PROVIDED MATERIAL.
——————
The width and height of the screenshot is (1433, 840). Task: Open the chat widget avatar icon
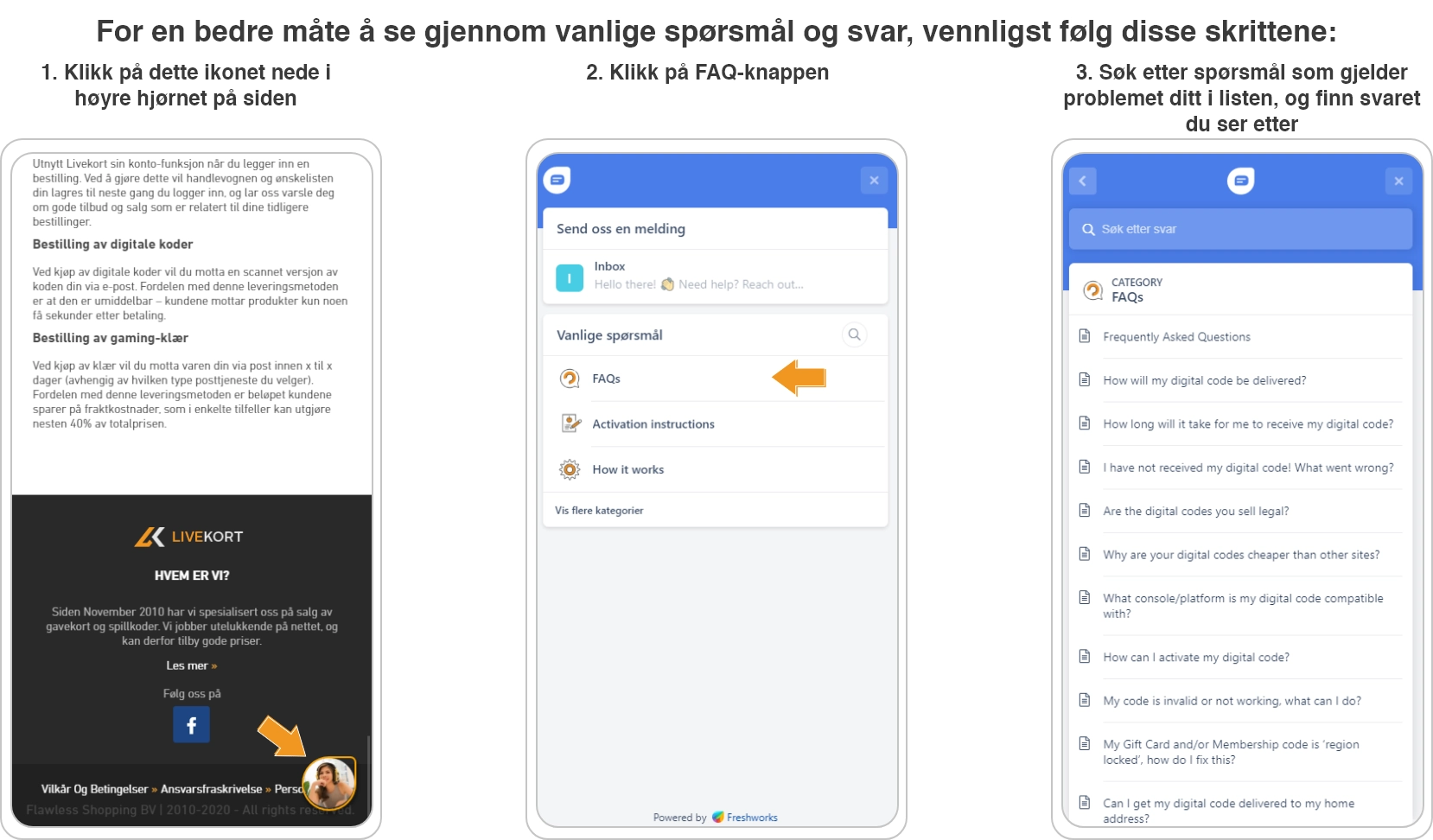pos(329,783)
——————
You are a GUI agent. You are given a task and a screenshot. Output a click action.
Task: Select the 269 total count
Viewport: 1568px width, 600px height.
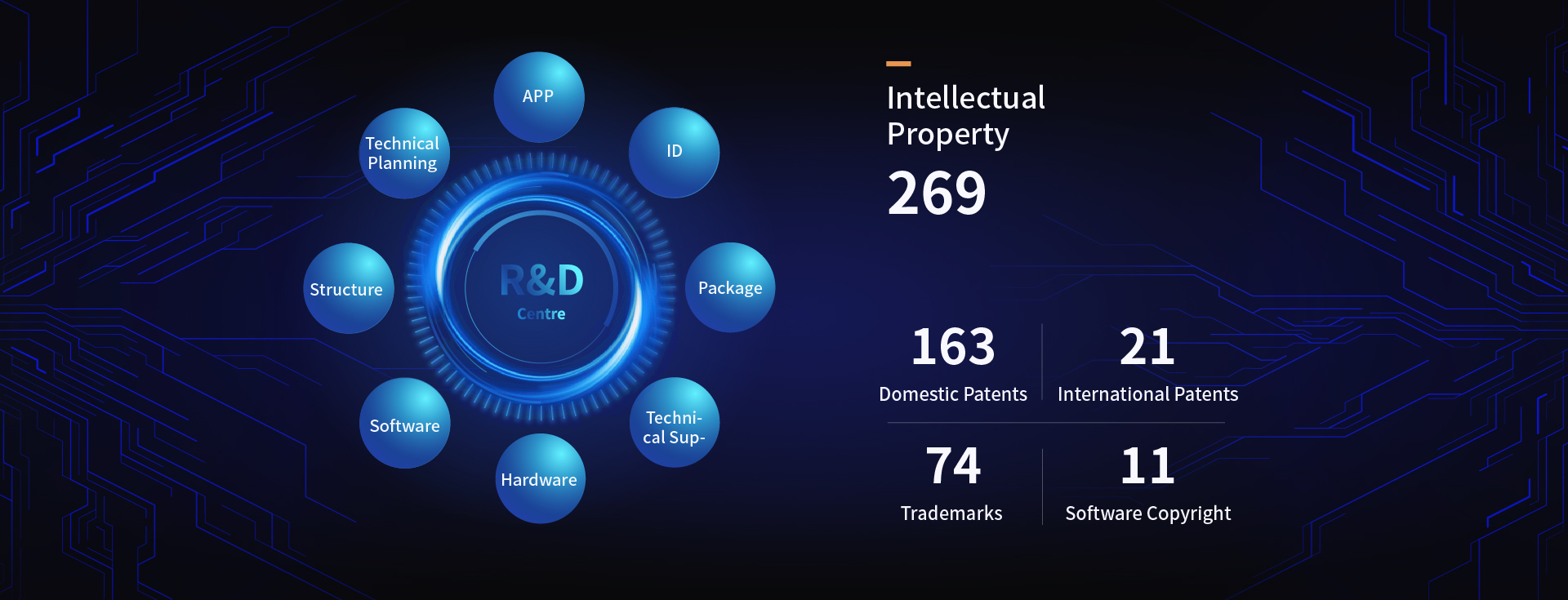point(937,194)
——————
TASK. Recast the listing above as a Markdown table with the columns "No." and "Text", starting at the line containing "You are a GUI" and ending at the line containing "point(937,194)". Give each line its own numbered row, skip blank lines, and leave the pictures out.

SOLUTION FOR THIS PROBLEM.
| No. | Text |
|---|---|
| 1 | You are a GUI agent. You are given a task and a screenshot. Output a click action. |
| 2 | Task: Select the 269 total count |
| 3 | Viewport: 1568px width, 600px height. |
| 4 | point(937,194) |